- [ERFASSTE DATEN]:
_ _ _ _

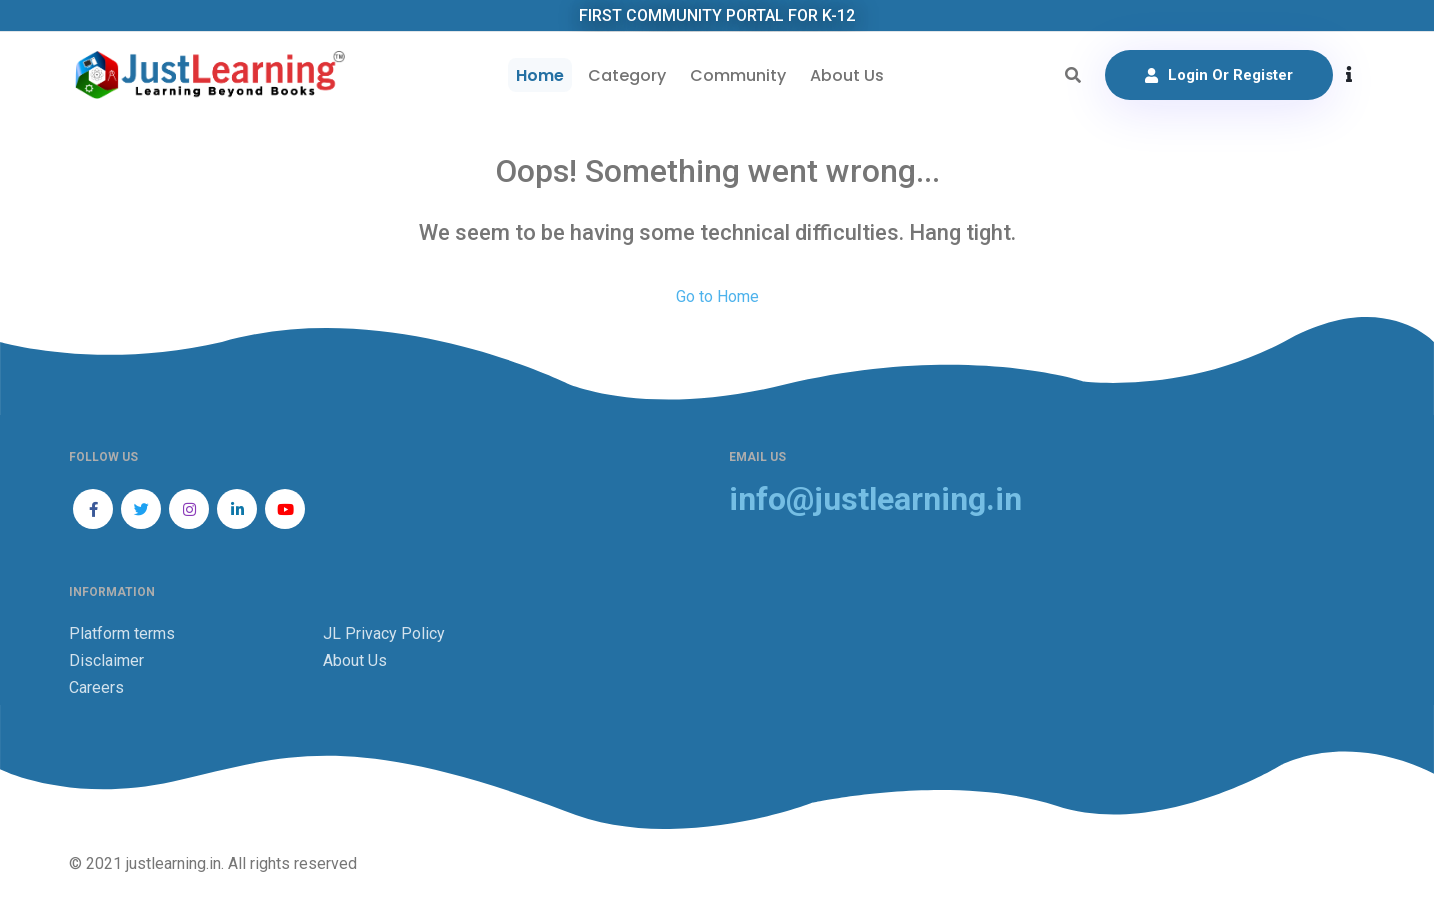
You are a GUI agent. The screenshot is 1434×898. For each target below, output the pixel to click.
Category (627, 75)
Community (738, 75)
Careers (96, 687)
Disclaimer (106, 660)
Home (540, 75)
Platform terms (122, 633)
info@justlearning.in (875, 499)
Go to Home (717, 296)
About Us (847, 75)
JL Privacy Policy (384, 633)
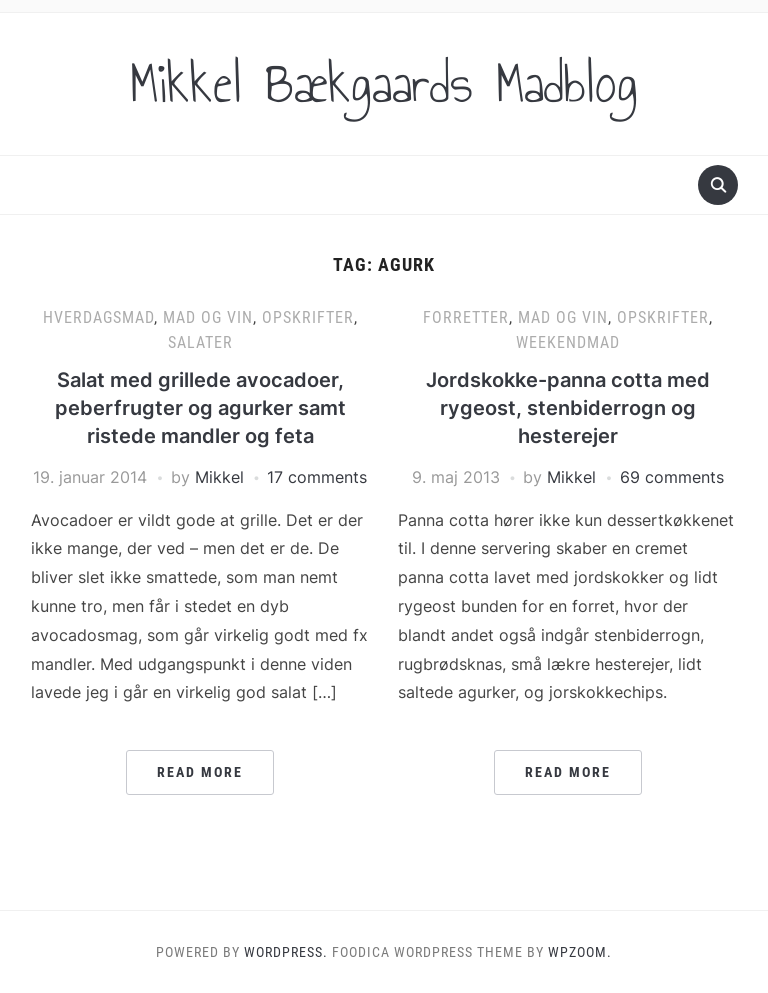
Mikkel (219, 477)
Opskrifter (308, 317)
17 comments (317, 477)
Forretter (466, 317)
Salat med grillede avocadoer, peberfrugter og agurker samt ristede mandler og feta (200, 408)
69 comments (672, 477)
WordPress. (286, 952)
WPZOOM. (580, 952)
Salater (200, 342)
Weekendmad (568, 342)
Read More (200, 772)
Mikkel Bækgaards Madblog (384, 84)
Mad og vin (208, 317)
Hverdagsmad (98, 317)
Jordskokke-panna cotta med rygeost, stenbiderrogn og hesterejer (568, 408)
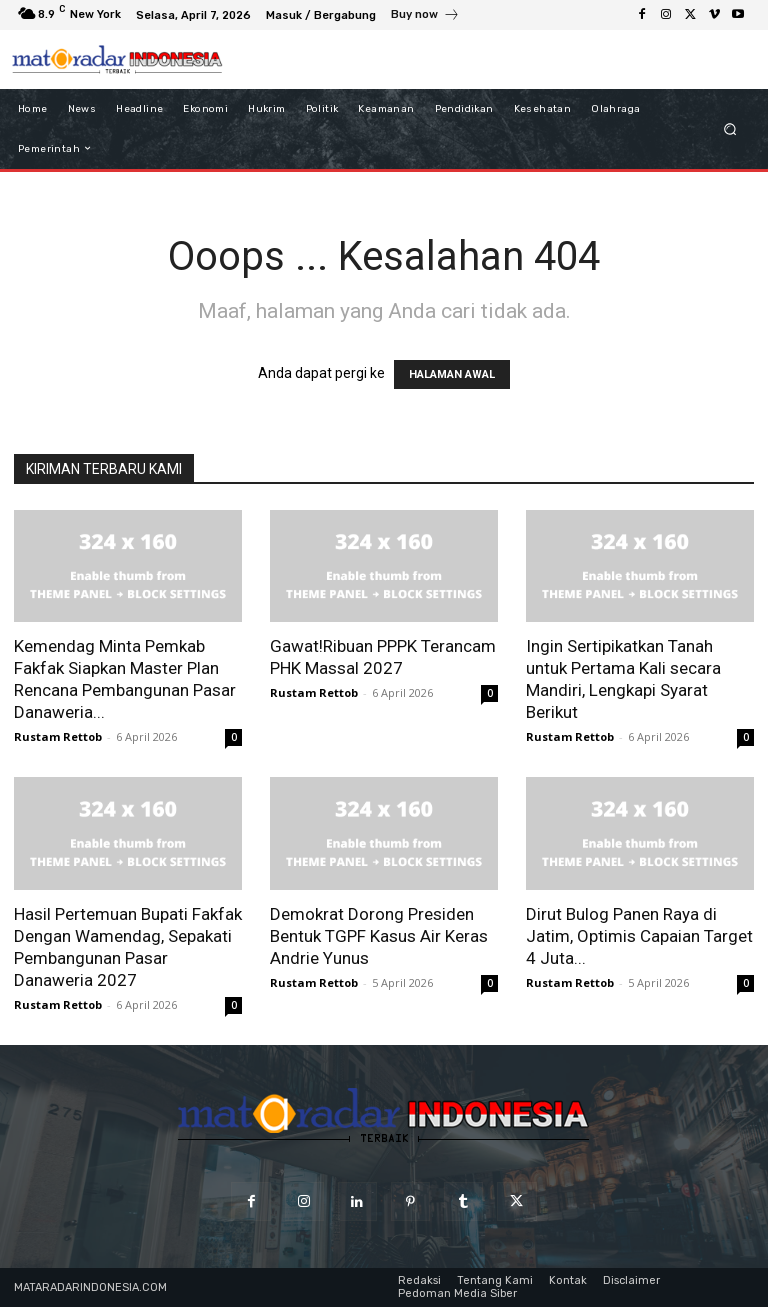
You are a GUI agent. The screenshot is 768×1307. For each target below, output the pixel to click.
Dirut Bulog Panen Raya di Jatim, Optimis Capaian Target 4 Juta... (639, 936)
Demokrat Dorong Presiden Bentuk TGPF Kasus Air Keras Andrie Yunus (379, 936)
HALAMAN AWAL (452, 374)
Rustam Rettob (58, 736)
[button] (730, 128)
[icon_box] (425, 17)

_ _ _ _

- [DEINE AUFGABE]:
Gib bitte alle Zeilen oben als nummerierte Liste wieder und lass dabei Leerzeilen weg. Die Bilder gehören nicht in die Antwort.

- [ERGEBNIS UNTEN]:
1. You are a GUI agent. The screenshot is 1434×898. For each target below, output the pixel to click.
2. Category (627, 75)
3. Community (738, 75)
4. Careers (96, 687)
5. Disclaimer (106, 660)
6. Home (540, 75)
7. Platform terms (122, 633)
8. info@justlearning.in (875, 499)
9. Go to Home (717, 296)
10. About Us (847, 75)
11. JL Privacy Policy (384, 633)
12. Mikkel (219, 477)
13. Opskrifter (308, 317)
14. 17 comments (317, 477)
15. Forretter (466, 317)
16. Salat med grillede avocadoer, peberfrugter og agurker samt ristede mandler og feta (200, 408)
17. 69 comments (672, 477)
18. WordPress. (286, 952)
19. WPZOOM. (580, 952)
20. Salater (200, 342)
21. Weekendmad (568, 342)
22. Read More (200, 772)
23. Mikkel Bækgaards Madblog (384, 84)
24. Mad og vin (208, 317)
25. Hverdagsmad (98, 317)
26. Jordskokke-panna cotta med rygeost, stenbiderrogn og hesterejer (568, 408)
27. You are a GUI agent. The screenshot is 768×1307. For each target below, output the pixel to click.
28. Dirut Bulog Panen Raya di Jatim, Optimis Capaian Target 4 Juta... (639, 936)
29. Demokrat Dorong Presiden Bentuk TGPF Kasus Air Keras Andrie Yunus (379, 936)
30. HALAMAN AWAL (452, 374)
31. Rustam Rettob (58, 736)
32. [button] (730, 128)
33. [icon_box] (425, 17)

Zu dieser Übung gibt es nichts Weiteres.